Provided passage:
=====

An autopsy report is testimonial evidence for purposes of the Confrontation Clause when the victim’s death was sudden, violent or suspicious, the Pennsylvania Superior Court held in Com. v. Brown, __ A.3d __ (No. 1165 EDA 2015, filed May 10, 2016). On December 9, 2012, Darnell Brown and Cory Morton got into a verbal altercation at a party in Philadelphia. Brown shot Morton four times in the chest. Morton died as a result of his gunshot wounds. At trial, Dr. Albert Chu, an assistant medical examiner, testified as an expert on the cause and manner of Morton’s death. Dr. Chu was not present at Morton’s autopsy. He testified based upon his review of the autopsy report prepared by Dr. Marlon Osbourne. The autopsy report was admitted into evidence over the objection of Brown’s co-defendant. The jury convicted Brown of third-degree murder and firearms offenses. He appealed, arguing that the admission of Dr. Chu’s testimony violated the Confrontation Clause of the Sixth Amendment.

=====

Dataset content:
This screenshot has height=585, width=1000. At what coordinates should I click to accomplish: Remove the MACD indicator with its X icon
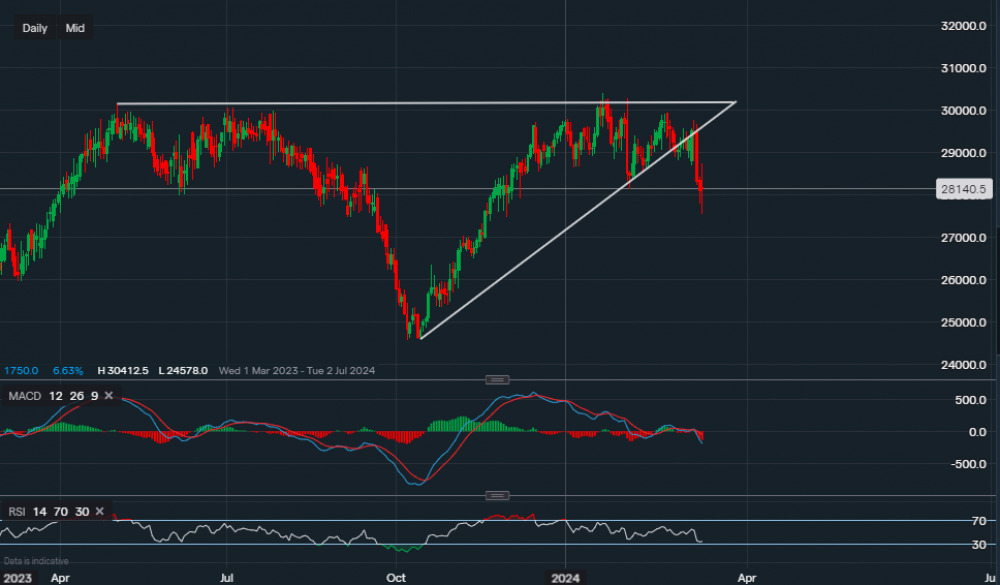coord(109,397)
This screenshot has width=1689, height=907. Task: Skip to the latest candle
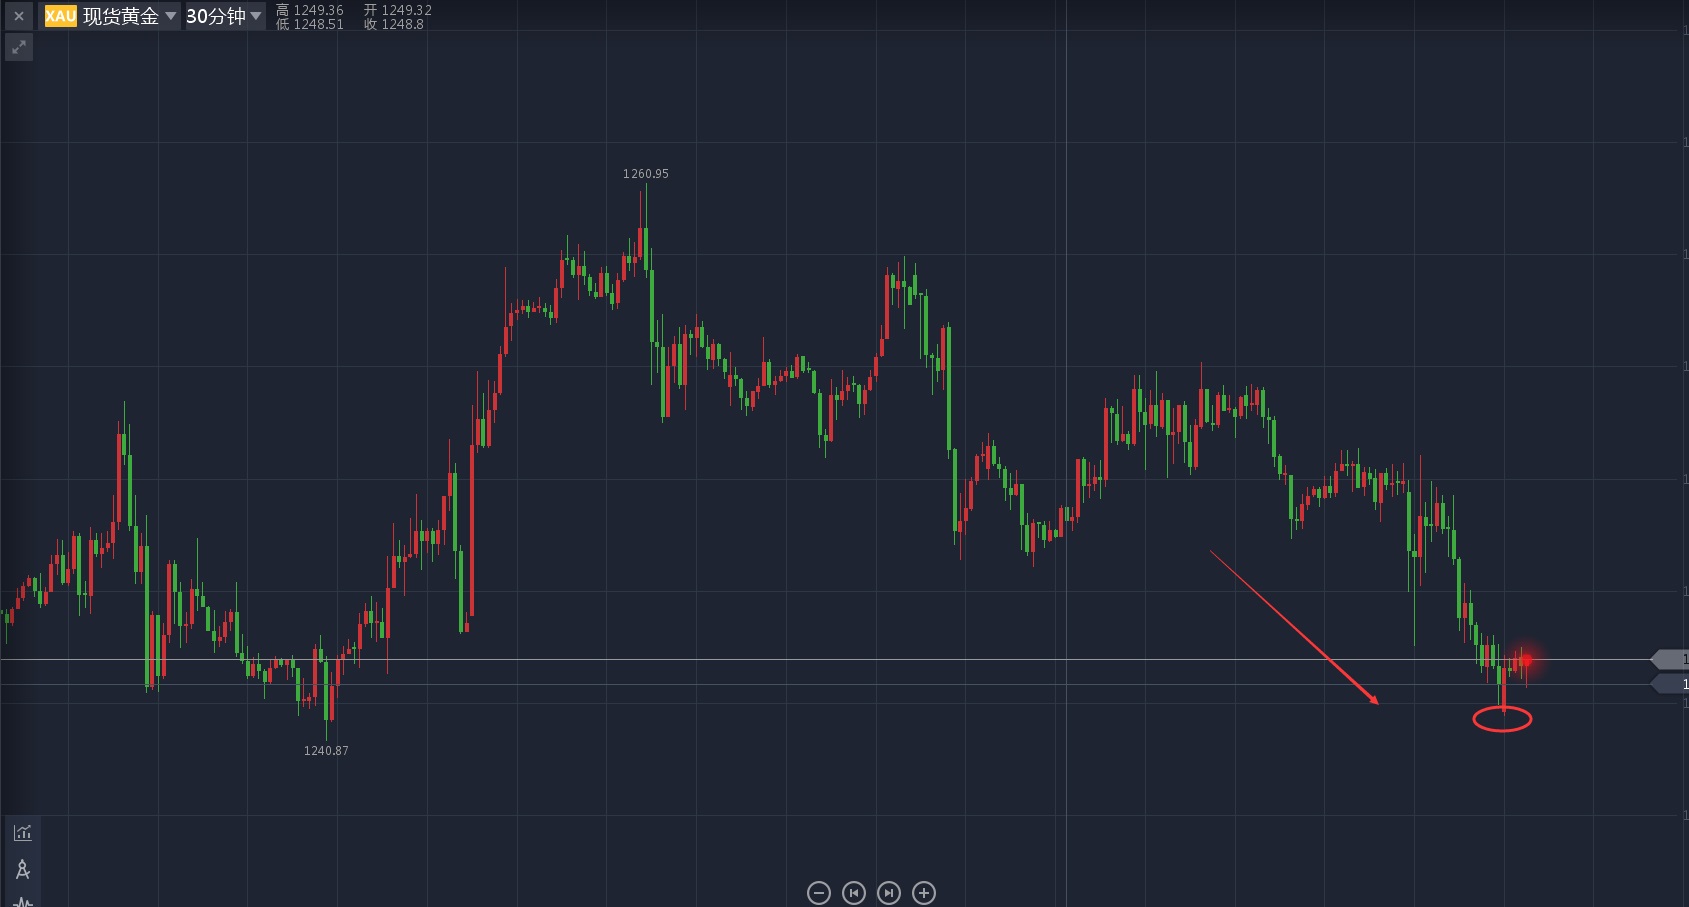point(889,893)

=====

Questions:
A - In the Com. v. Brown passage, how many times did Brown shoot Morton?
B - Extend the Com. v. Brown passage, picking up right after its final sentence.
The lines above come from a different source than the Com. v. Brown passage.

Answers per task:
A - Four times, in the chest.

B -
The Superior Court held that “an autopsy report is testimonial when the death was sudden, violent or suspicious in nature, or was the result of other than natural causes.” The Court reasoned that the primary purpose of the autopsy report in this case was “to establish or prove past events potentially relevant to later criminal prosecution.” The main issue, the Court continued, was whether Morton died from the four gunshot wounds, and the autopsy report clearly addressed this fact. The Court found support for its analysis in Pennsylvania’s statutory scheme governing medical examiners, which contemplates that an autopsy report will be used at a criminal trial where the victim’s death was violent or suspicious. The Court noted, but rejected, the rationale of other jurisdictions holding that because autopsy reports have multiple uses, they cannot categorically be considered testimonial in nature.
Because the autopsy report was testimonial, the Court concluded that the trial court erred by admitting the report and Dr. Chu’s reference to the opinions expressed by Dr. Osbourne therein. Nevertheless, the Court decided that Dr. Chu’s independent expert testimony regarding the cause of Morton’s death was admissible and sufficient to support Brown’s conviction. Thus, even though Brown’s Confrontation Clause right was violated, the Court held such error was harmless and affirmed the judgment of sentence.